Veröffentlicht: 14.06.2020. Rubrik: Menschliches
Die Pianistin
Vanessa läuft hinter dem Bühneneingang des Leipziger Gewandhauses auf und ab. Sie versteht die Welt nicht mehr. Das ist ihr gefühlt 300es Klavierkonzert. Diesmal auch mit Orchester. Das Parkett und die Ränge sind nur spärlich besetzt. Woher kommt dieses Lampenfieber?!? Die ganze Zeit über massiert ihre linke Hand die rechte. Ihr Herz schlägt bis zum Hals. Das Atmen fällt ihr schwer. Sonst ist sie immer so cool. Sie ist ein Kopfmensch. Sie schlägt Tasten an, die bewegen eine Saite, daraus entsteht ein Ton. Viele Töne beschreiben – in ihrem Kopf – meistens eine Landschaft. Letztendlich ist alles logisch erklärbar, findet Vanessa. Es macht sie ganz wütend, dass sie sich nicht erklären kann, warum sie sich jetzt auf einmal so nervös, ja, unsicher fühlt. Diese Grüblerei macht es nicht besser. Es ist Zeit rauszugehen. Mit einem Zeichen wies die Tonassistentin sie an, auf die Bühne zu treten.
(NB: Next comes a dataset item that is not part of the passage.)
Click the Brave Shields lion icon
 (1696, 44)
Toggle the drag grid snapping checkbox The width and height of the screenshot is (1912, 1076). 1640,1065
Sie öffnet einen Spalt den Durchgang – und kann nicht weiter gehen. Sie geht da nicht raus. Heute will sie nicht spielen. Und wenn sie nicht will, dann spielt sie auch nicht. Es ist ihr egal, was die Zuhörer dazu sagen. Sind ja eh kaum welche da. Nein! Sie geht da nicht raus. Die Assistentin weist sie noch mal an, rauszugehen. Sie schüttelt den Kopf, verschränkt die Arme vor der Brust und schaut Richtung Parkett. Da sieht sie auf einmal ihren Mann mit der gemeinsamen kleinen Tochter auf dem Arm reinkommen. Er wollte doch mit der Kleinen zuhause bleiben? Dann kommt ihre Mutter herein, geht in die gleiche Reihe und setzt sich neben ihr Enkelkind. Hatte sie nicht abgesagt, weil sie selbst eine Lesung hatte? - Als letztes kommt auch noch ihr Vater rein, geht in dieselbe Reihe und setzt sich. Hatte er nicht abgesagt, weil er gar nicht in der Stadt sein konnte? Vanessa blickt zur Assistentin, blickt zur Familie, atmet ganz tief ein und aus und betritt die Bühne. Selbstverständlich begrüßt sie ihre Zuhörer mit einer Verbeugung, winkt dem Orchester zu und setzt sich ans Klavier. Klar, eindeutig und mit den Bewegungen eines Flusses sieht sie ihre Bilder im Kopf und beginnt sie mit den klassischen Werken von Mozart und Vivaldi zu vertonen. Nach dem Konzert regnet es rote Rosen für sie als wäre der komplette Saal gefüllt.